[Recorded information]
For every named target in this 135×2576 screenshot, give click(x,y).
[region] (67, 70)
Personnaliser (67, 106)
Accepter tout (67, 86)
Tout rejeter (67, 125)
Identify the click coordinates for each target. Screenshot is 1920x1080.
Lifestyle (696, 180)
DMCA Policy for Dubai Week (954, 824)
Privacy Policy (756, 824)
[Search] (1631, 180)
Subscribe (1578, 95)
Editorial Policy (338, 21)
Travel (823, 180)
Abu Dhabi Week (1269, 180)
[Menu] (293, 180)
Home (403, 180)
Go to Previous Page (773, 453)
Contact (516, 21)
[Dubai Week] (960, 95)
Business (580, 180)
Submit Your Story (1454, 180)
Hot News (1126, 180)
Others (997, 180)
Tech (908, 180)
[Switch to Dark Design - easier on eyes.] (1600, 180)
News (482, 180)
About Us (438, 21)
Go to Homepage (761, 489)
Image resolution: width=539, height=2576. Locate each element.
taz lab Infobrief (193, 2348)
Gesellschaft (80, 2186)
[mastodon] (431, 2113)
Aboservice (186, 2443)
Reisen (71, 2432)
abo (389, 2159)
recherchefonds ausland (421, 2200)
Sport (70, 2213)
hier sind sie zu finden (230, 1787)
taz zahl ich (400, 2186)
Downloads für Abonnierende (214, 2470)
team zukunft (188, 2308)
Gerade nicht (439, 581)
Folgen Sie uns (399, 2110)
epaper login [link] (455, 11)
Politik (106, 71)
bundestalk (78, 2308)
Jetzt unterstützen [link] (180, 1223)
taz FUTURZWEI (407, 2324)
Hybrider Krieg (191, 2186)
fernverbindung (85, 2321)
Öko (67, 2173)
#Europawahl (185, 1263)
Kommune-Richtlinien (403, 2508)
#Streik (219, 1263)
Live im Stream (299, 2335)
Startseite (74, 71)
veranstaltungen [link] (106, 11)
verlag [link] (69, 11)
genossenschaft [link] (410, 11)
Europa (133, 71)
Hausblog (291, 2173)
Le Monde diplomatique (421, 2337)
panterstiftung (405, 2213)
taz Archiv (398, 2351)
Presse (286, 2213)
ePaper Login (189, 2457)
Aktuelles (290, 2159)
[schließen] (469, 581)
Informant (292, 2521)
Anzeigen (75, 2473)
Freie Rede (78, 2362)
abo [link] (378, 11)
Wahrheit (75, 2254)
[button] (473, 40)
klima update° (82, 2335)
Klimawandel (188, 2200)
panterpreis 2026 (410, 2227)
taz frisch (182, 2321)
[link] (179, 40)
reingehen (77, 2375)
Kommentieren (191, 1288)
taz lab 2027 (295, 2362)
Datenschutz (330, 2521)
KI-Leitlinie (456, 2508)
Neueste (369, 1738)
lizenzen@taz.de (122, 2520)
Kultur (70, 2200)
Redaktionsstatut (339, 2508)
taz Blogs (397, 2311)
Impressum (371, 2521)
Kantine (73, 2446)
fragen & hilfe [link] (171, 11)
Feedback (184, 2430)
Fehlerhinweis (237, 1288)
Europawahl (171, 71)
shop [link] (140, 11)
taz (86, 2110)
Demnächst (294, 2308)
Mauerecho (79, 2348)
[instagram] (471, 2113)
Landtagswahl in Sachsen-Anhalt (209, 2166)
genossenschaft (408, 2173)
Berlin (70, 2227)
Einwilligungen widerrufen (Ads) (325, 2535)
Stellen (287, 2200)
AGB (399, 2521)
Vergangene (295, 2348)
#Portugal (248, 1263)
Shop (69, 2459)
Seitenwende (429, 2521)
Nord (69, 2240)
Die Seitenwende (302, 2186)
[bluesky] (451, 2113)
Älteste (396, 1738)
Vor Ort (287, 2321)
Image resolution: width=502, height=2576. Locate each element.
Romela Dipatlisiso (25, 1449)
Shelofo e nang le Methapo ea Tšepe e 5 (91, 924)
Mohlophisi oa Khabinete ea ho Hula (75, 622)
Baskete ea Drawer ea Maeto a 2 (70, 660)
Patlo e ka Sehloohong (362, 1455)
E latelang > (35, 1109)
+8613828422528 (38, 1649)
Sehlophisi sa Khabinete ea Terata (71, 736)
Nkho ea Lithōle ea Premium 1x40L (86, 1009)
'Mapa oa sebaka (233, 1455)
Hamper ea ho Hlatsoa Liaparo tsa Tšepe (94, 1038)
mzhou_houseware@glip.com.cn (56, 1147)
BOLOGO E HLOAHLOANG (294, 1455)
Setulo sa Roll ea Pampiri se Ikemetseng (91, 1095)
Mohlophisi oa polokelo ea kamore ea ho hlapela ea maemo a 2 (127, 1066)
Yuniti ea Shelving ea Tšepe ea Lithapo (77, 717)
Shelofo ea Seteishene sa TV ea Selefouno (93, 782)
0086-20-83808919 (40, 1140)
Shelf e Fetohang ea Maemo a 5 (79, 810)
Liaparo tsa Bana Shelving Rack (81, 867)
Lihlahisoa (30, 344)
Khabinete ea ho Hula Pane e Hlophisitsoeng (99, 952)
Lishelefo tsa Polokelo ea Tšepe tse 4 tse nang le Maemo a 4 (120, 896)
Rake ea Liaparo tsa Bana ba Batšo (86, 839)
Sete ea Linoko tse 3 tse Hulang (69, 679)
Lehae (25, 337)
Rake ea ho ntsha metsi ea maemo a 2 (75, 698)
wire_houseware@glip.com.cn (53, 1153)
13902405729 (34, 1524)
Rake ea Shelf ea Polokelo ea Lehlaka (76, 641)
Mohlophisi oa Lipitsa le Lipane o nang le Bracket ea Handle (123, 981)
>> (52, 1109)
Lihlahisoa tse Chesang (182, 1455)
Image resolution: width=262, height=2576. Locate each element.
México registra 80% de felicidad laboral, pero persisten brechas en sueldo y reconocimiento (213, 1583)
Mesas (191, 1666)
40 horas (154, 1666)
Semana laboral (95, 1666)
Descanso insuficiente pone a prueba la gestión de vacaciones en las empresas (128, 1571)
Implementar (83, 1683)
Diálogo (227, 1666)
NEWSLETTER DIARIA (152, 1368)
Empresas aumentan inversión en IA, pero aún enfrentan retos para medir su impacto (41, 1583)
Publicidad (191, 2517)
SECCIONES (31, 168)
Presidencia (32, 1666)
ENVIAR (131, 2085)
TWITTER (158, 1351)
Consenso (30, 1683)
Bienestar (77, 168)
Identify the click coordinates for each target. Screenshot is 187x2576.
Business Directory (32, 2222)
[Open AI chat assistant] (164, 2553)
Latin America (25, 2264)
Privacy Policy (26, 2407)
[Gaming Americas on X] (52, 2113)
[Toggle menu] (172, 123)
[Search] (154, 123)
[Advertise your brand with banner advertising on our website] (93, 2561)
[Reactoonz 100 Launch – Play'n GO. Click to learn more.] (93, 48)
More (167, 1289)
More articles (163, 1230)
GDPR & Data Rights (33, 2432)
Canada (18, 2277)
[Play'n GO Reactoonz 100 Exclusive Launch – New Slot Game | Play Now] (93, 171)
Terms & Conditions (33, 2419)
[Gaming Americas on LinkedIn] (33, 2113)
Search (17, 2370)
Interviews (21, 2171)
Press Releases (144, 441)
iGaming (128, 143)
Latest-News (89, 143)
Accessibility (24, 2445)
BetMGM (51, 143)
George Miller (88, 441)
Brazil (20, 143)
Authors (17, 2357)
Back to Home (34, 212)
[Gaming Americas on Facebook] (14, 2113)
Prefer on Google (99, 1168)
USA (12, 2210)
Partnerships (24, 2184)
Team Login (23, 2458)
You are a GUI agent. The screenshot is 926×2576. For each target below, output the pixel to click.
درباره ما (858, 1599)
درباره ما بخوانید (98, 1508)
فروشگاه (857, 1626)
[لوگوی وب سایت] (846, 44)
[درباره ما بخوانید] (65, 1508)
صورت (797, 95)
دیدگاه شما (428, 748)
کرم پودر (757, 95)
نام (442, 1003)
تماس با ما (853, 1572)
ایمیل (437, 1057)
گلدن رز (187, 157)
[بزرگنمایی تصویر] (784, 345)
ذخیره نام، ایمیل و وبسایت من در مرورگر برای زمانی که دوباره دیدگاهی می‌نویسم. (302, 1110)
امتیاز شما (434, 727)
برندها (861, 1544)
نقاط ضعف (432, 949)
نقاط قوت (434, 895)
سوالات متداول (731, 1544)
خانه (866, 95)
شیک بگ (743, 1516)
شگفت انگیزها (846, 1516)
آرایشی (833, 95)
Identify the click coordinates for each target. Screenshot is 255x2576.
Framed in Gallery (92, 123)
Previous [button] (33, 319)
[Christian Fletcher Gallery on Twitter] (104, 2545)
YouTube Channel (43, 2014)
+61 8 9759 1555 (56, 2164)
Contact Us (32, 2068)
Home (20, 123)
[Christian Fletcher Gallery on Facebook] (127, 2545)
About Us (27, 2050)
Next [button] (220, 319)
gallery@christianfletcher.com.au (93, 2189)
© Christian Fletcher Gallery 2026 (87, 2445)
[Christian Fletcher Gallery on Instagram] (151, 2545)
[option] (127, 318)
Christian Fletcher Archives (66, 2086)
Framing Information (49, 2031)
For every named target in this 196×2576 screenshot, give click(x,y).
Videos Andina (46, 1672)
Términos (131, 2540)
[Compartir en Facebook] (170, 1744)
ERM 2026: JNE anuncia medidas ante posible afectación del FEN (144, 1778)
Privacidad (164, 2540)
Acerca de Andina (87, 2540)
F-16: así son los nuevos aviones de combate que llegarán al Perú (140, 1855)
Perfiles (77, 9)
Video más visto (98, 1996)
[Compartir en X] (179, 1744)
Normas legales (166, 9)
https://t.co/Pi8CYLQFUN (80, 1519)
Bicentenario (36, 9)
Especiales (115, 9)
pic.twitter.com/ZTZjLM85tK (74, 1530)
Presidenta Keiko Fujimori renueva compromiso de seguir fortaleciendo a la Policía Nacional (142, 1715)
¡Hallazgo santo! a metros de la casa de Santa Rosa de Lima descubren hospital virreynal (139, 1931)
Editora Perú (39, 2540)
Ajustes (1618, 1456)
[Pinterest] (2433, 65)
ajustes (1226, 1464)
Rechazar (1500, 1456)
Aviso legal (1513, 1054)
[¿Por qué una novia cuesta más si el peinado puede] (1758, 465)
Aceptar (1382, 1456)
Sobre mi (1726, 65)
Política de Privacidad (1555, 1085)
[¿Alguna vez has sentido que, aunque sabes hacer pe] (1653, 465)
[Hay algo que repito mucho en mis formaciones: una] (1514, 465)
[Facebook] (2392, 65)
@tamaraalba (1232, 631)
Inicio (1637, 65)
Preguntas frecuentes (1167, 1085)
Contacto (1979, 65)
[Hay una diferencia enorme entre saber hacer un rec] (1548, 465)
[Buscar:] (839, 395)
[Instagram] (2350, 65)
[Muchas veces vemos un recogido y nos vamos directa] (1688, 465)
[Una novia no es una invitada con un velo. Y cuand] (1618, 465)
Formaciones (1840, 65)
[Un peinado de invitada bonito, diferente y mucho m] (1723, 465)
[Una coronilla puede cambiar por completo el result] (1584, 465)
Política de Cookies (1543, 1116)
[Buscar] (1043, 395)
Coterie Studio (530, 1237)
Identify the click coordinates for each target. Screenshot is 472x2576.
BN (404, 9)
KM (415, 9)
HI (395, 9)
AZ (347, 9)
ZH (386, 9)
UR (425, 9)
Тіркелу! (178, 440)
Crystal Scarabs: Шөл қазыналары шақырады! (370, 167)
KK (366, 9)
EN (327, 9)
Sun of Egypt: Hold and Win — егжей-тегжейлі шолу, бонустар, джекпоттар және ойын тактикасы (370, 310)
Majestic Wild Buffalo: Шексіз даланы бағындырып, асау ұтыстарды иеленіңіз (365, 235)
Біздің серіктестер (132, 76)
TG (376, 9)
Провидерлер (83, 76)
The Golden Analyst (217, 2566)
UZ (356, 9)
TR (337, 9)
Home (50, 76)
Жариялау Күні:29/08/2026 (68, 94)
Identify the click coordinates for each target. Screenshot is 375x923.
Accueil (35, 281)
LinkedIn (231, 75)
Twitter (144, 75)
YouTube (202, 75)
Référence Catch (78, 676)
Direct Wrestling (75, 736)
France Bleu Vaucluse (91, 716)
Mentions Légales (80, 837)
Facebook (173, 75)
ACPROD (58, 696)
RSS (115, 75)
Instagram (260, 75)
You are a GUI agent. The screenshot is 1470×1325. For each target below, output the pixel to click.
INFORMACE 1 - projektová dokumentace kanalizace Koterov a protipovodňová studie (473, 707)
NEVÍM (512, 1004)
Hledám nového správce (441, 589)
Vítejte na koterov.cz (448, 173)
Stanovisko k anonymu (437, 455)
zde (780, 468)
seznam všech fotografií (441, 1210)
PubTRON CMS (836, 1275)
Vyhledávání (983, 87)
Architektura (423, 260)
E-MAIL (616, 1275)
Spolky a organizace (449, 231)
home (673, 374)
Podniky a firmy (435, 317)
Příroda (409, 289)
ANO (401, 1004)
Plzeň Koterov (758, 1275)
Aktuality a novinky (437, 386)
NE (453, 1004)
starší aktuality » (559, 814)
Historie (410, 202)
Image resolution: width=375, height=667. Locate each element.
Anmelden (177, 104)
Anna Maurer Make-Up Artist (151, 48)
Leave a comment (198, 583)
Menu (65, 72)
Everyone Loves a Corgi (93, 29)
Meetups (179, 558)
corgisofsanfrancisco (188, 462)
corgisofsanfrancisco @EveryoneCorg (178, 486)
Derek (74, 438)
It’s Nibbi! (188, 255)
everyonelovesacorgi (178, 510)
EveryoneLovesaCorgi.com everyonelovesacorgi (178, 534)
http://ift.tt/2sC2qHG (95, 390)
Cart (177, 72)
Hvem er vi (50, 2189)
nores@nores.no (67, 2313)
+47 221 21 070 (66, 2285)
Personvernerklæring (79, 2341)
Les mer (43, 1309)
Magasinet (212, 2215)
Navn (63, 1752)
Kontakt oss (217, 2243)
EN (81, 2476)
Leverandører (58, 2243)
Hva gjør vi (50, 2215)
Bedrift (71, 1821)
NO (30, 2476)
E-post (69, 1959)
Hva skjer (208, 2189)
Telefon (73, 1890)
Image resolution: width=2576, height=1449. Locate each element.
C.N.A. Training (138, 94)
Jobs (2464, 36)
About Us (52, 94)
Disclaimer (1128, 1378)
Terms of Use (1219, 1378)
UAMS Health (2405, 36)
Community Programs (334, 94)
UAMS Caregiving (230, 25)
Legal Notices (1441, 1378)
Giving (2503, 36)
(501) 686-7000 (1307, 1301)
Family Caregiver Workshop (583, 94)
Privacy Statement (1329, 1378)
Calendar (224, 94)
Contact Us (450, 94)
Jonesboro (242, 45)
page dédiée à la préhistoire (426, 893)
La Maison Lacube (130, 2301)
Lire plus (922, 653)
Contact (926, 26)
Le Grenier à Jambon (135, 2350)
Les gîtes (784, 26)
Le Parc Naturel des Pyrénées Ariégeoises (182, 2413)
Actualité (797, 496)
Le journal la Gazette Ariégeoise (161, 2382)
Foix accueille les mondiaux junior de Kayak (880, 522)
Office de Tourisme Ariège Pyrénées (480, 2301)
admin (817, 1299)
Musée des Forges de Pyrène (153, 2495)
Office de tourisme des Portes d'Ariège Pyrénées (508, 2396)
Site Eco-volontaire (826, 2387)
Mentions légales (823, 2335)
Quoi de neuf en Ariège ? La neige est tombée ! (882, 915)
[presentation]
[/Recorded information]
### Exercise
Out of the data above, set down the lines from the one with "TWITTER (158, 1351)" to the one with "BetMGM (51, 143)", both included, exactly as written and with no additions.

### Response
TWITTER (158, 1351)
Consenso (30, 1683)
Bienestar (77, 168)
Identify the click coordinates for each target. Screenshot is 187x2576.
Business Directory (32, 2222)
[Open AI chat assistant] (164, 2553)
Latin America (25, 2264)
Privacy Policy (26, 2407)
[Gaming Americas on X] (52, 2113)
[Toggle menu] (172, 123)
[Search] (154, 123)
[Advertise your brand with banner advertising on our website] (93, 2561)
[Reactoonz 100 Launch – Play'n GO. Click to learn more.] (93, 48)
More (167, 1289)
More articles (163, 1230)
GDPR & Data Rights (33, 2432)
Canada (18, 2277)
[Play'n GO Reactoonz 100 Exclusive Launch – New Slot Game | Play Now] (93, 171)
Terms & Conditions (33, 2419)
[Gaming Americas on LinkedIn] (33, 2113)
Search (17, 2370)
Interviews (21, 2171)
Press Releases (144, 441)
iGaming (128, 143)
Latest-News (89, 143)
Accessibility (24, 2445)
BetMGM (51, 143)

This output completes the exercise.